Task instructions
Check each statement against the exercise solutions on matrix transposes. Answer yes or no and quote the deciding words from the exercise solutions. 1. The exercise solutions conclude that matrix D is skew-symmetric. 2. The exercise solutions conclude that matrix E is skew-symmetric. 3. The textbook was published by the National Book Foundation.

Selected text
● ● ● ● ●
Question 4, Exercise 2.1

Solutions of Question 4 of Exercise 2.1 of Unit 02: Matrices and Determinants. This is unit of Model Textbook of Mathematics for Class XI published by National Book Foundation (NBF) as Federal Textbook Board, Islamabad, Pakistan.

Find the transpose of the following matrix and identify which one is symmetric and which is skew-symmetric. $$ A=\left[\begin{array}{ccc} 2 & 0 \\ \sqrt{5} & 6 \\ 1 & 9 \end{array}\right]$$

Solution.

$$ A^t=\begin{bmatrix} 2 & \sqrt{5} & 1 \\ 0 & 6 & 9 \end{bmatrix}$$

Find the transpose of the following matrix and identify which one is symmetric and which is skew-symmetric. $$B=\left[\begin{array}{cccc} 1 & 6 & 2 & 0 \end{array}\right] $$

Solution. $$B^t=\left[\begin{array}{c} 1 \\ 6 \\ 2 \\ 0 \end{array}\right] $$

Find the transpose of the following matrix and identify which one is symmetric and which is skew-symmetric. $$C=\left[\begin{array}{ll} 2 & 6 \\ 9 & 2 \end{array}\right]$$

Solution.

$$C^t=\left[\begin{array}{ll} 2 & 9 \\ 6 & 2 \end{array}\right]$$

Find the transpose of the following matrix and identify which one is symmetric and which is skew-symmetric. $$D=\left[\begin{array}{ccc} 0 & 1 & 9 \\ -1 & 0 & 5 \\ -9 & -5 & 0 \end{array}\right] $$

Solution.

$$D^t=\left[\begin{array}{ccc} 0 & -1 & -9 \\ 1 & 0 & -5 \\ 9 & 5 & 0 \end{array}\right] $$

Since $D^t=-D$, therefore $D$ is skew-symmetric.

Find the transpose of the following matrix and identify which one is symmetric and which is skew-symmetric. $$E=\left[\begin{array}{ccc} 3 & -6 & 9 \\ -6 & 2 & 0 \\ 9 & 0 & 0 \end{array}\right] $$

Solution.

$$E^t=\left[\begin{array}{ccc} 3 & -6 & 9 \\ -6 & 2 & 0 \\ 9 & 0 & 0 \end{array}\right] $$

Since $E^t=E$, therefore $E$ is symmetric.

Find the transpose of the following matrix and identify which one is symmetric and which is skew-symmetric. $$F=\left[\begin{array}{ccc} 9 & 0 & 1 \\ 0 & 6 & 3 \\ 0 & 0 & 1 \end{array}\right]$$

Solution.

$$F^t=\left[\begin{array}{ccc} 9 & 0 & 0 \\ 0 & 6 & 0 \\ 1 & 3 & 1 \end{array}\right]$$
● ● ● ● ●
Entries provided
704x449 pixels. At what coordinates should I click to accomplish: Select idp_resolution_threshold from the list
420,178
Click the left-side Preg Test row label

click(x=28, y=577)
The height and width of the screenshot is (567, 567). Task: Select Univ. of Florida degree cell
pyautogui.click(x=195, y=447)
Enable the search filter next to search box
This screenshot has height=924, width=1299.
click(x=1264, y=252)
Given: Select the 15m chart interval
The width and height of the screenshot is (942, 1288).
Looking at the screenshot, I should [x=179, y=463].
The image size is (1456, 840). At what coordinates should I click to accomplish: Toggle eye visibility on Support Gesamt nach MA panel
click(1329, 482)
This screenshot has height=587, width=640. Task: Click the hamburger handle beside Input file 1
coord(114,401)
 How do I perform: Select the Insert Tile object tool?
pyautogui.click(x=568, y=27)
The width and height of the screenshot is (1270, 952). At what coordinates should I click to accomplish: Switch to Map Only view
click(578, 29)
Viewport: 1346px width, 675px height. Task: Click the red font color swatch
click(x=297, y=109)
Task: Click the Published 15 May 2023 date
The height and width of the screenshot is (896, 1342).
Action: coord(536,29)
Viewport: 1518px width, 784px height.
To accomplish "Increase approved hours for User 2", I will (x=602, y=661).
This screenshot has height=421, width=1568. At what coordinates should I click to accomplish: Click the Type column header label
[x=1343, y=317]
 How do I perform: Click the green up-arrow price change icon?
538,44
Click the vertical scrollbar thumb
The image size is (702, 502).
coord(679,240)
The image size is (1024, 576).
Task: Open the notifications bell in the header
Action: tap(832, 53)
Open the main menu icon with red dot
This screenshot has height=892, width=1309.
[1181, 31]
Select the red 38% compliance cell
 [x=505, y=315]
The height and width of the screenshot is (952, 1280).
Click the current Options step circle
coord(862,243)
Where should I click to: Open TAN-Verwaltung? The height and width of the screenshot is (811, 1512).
● ● ● ● ●
Output below
1. Yes: "Since $D^t=-D$, therefore $D$ is skew-symmetric."
2. No: "Since $E^t=E$, therefore $E$ is symmetric."
3. Yes: "published by National Book Foundation (NBF)"